Ecosystems & habitats

From the coast to the hinterland, our city has diverse vegetation, wetlands and aquatic ecosystems. Explore the many and varied habitats of the Gold Coast.

Learn more about our ecosystems and habitats.

It is not just natural areas that provide habitat. Human environments also provide important habitat especially:

  • urban – backyards, parks and reserves
  • rural – farmland and rural properties.

Why do we have so much diversity?

Our city's diverse range of ecosystems and habitats is due to:

  • our variety of water environments and landforms
  • our unique position between the tropical north and temperate south climate zones.

Our water environments and landforms

The Gold Coast has been shaped by the forces of nature – water, wind and volcanic activity – over millions of years.

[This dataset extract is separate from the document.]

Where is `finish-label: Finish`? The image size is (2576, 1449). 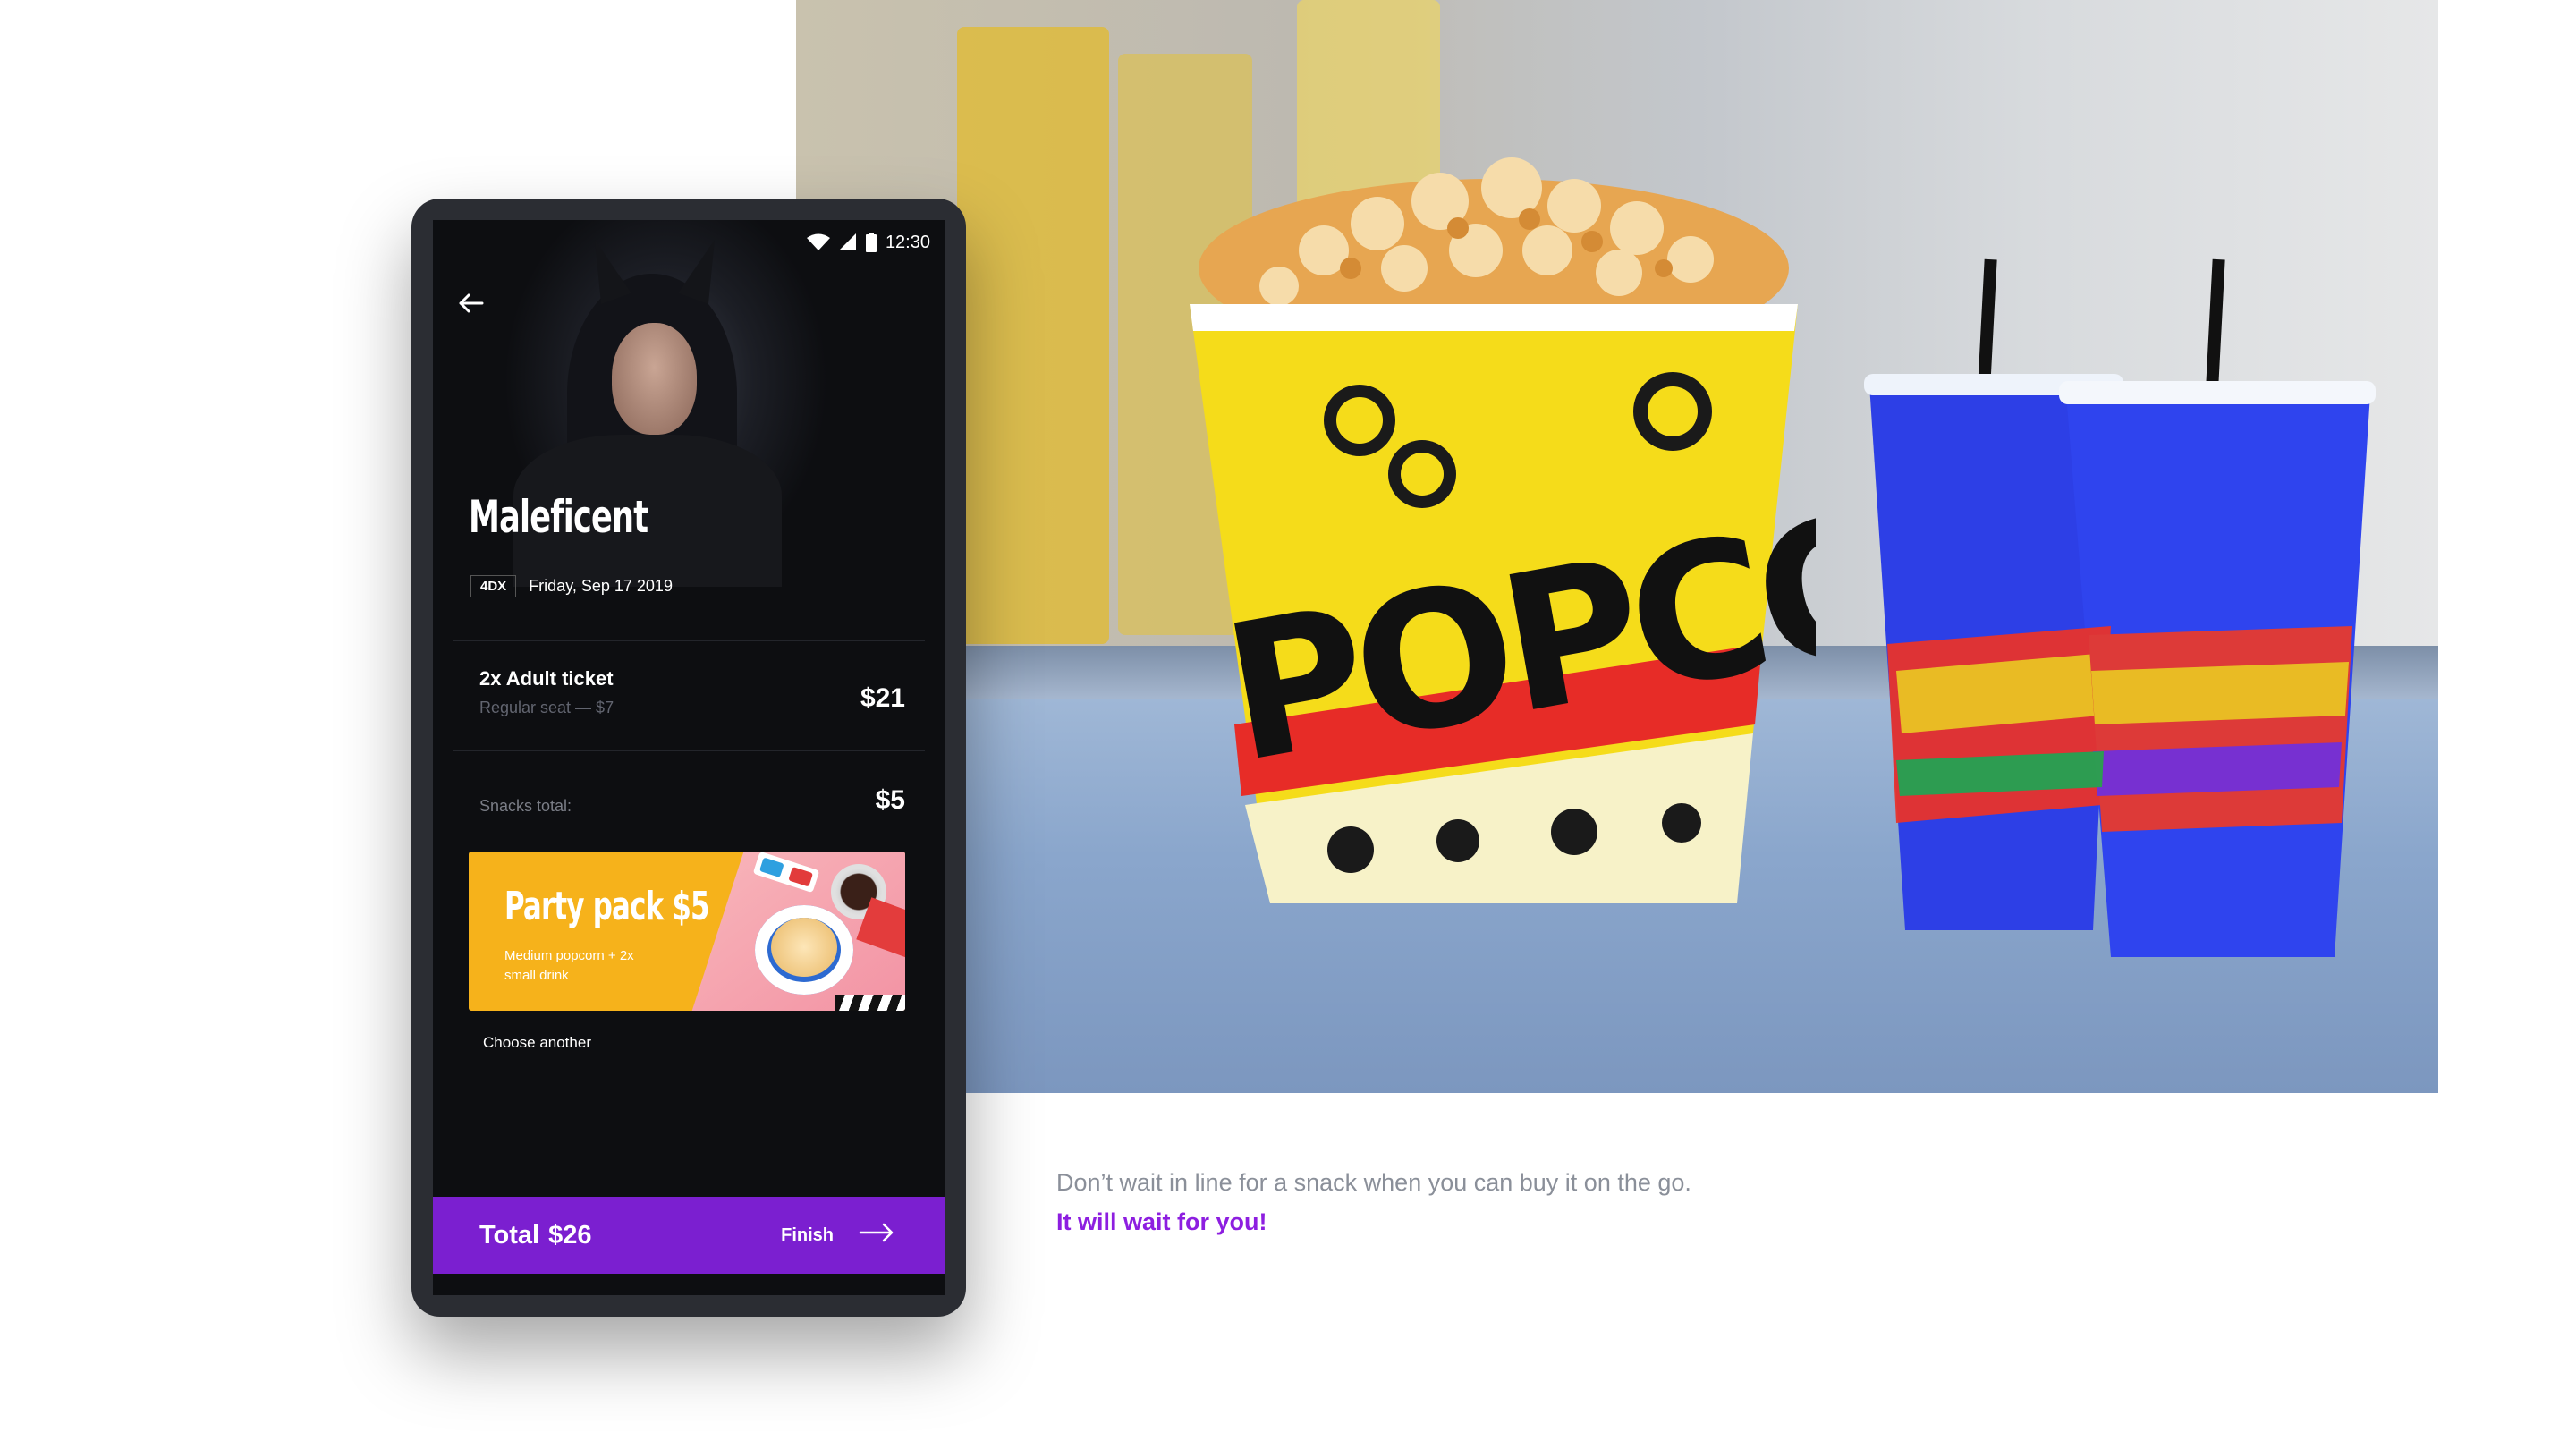
finish-label: Finish is located at coordinates (807, 1234).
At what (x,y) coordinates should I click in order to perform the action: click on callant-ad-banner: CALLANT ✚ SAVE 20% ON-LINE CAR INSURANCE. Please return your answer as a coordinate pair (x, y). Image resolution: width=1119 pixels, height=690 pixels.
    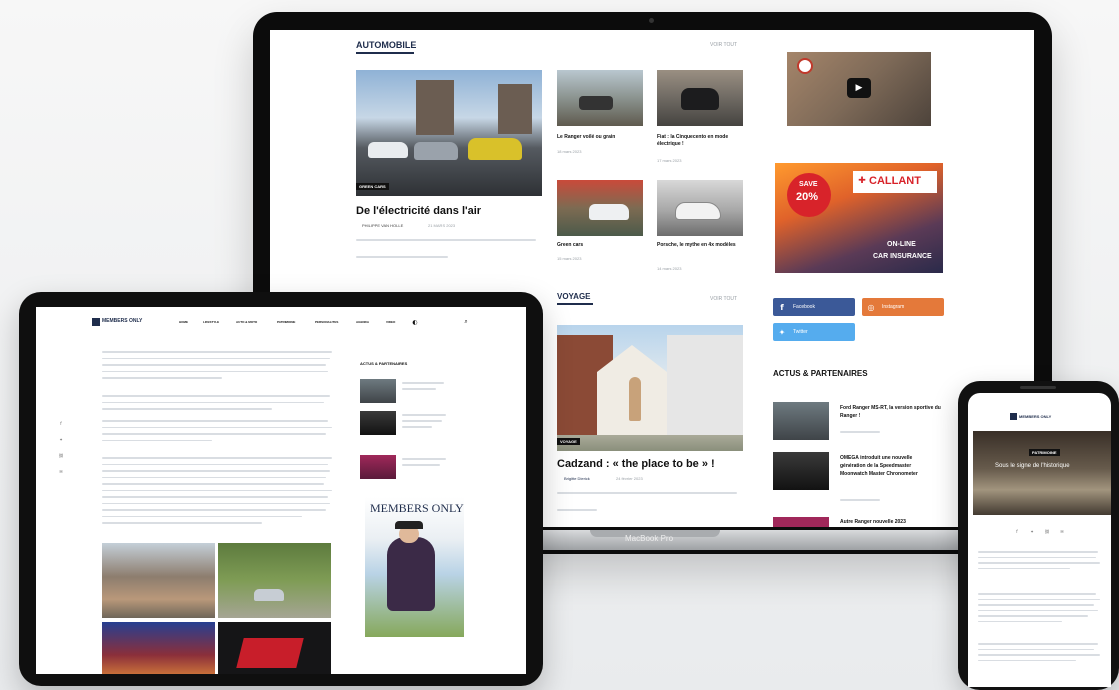
    Looking at the image, I should click on (859, 218).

To the east we are bordered by the Pacific Ocean. We have coastal plains with river floodplains, bays, estuaries, wetlands, beaches, and dunes. A short distance inland, foothills are divided by river valleys. These river valleys sit at the base of mountain ranges and high plateaus. The ranges and plateaus rise to around 1000 metres above sea level.

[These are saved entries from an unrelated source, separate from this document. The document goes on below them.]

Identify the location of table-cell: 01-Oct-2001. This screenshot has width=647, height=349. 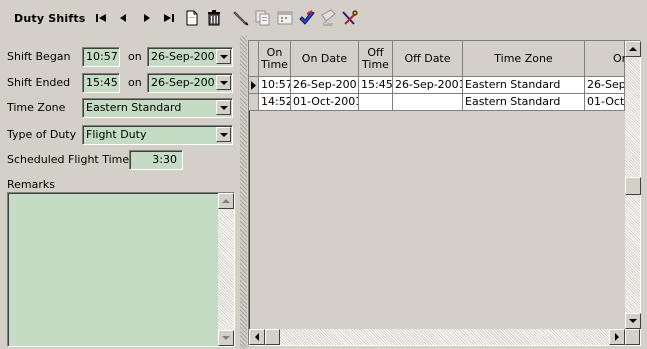
(325, 102).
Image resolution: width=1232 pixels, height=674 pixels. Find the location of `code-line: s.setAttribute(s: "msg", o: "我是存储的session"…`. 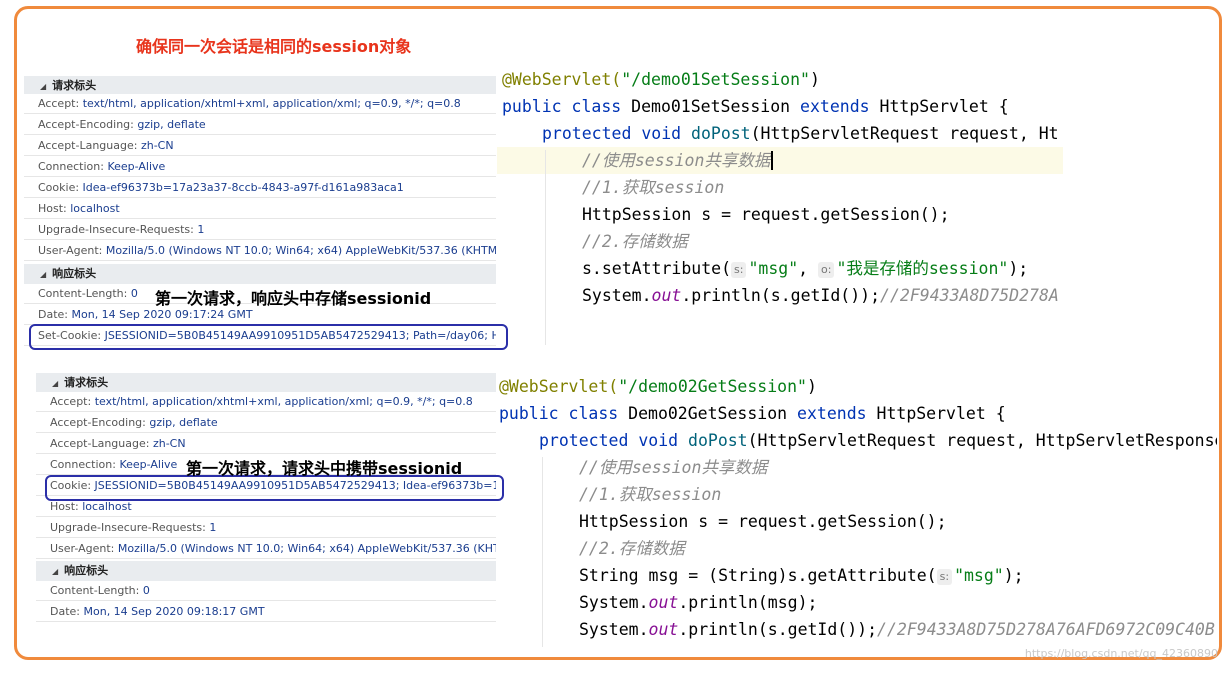

code-line: s.setAttribute(s: "msg", o: "我是存储的session"… is located at coordinates (806, 268).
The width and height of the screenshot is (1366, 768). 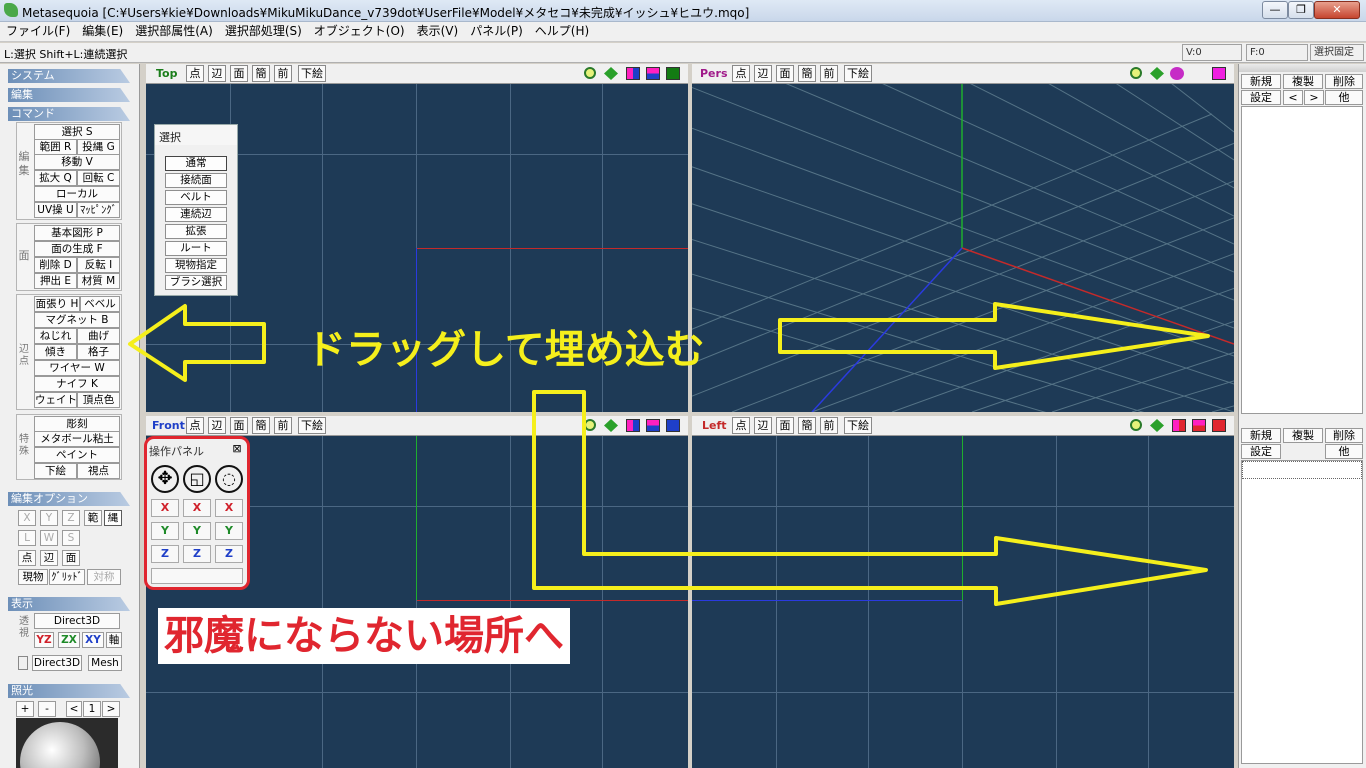 What do you see at coordinates (364, 636) in the screenshot?
I see `out-of-way-annotation: 邪魔にならない場所へ` at bounding box center [364, 636].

Different vegetation communities occur on different landforms. This is because landforms provide their own unique growing conditions with a range of soil types, elevation, sun and wind exposure, and water availability. The variety of landforms and vegetation communities support a diversity of animal species.

Our unique position in the climate zones

Our city is located between the tropical north and temperate south climate zones.

This unique overlap position creates our subtropical climate with:

  • hot and wet summers
  • mild and drier winters with occasional frosts in some areas
  • ocean waters that are warmer than areas to the south but colder than the tropical north.

These overlapping conditions mean we have plant and animal species that are unique to subtropical environments, but we also have some tropical species and some temperate species.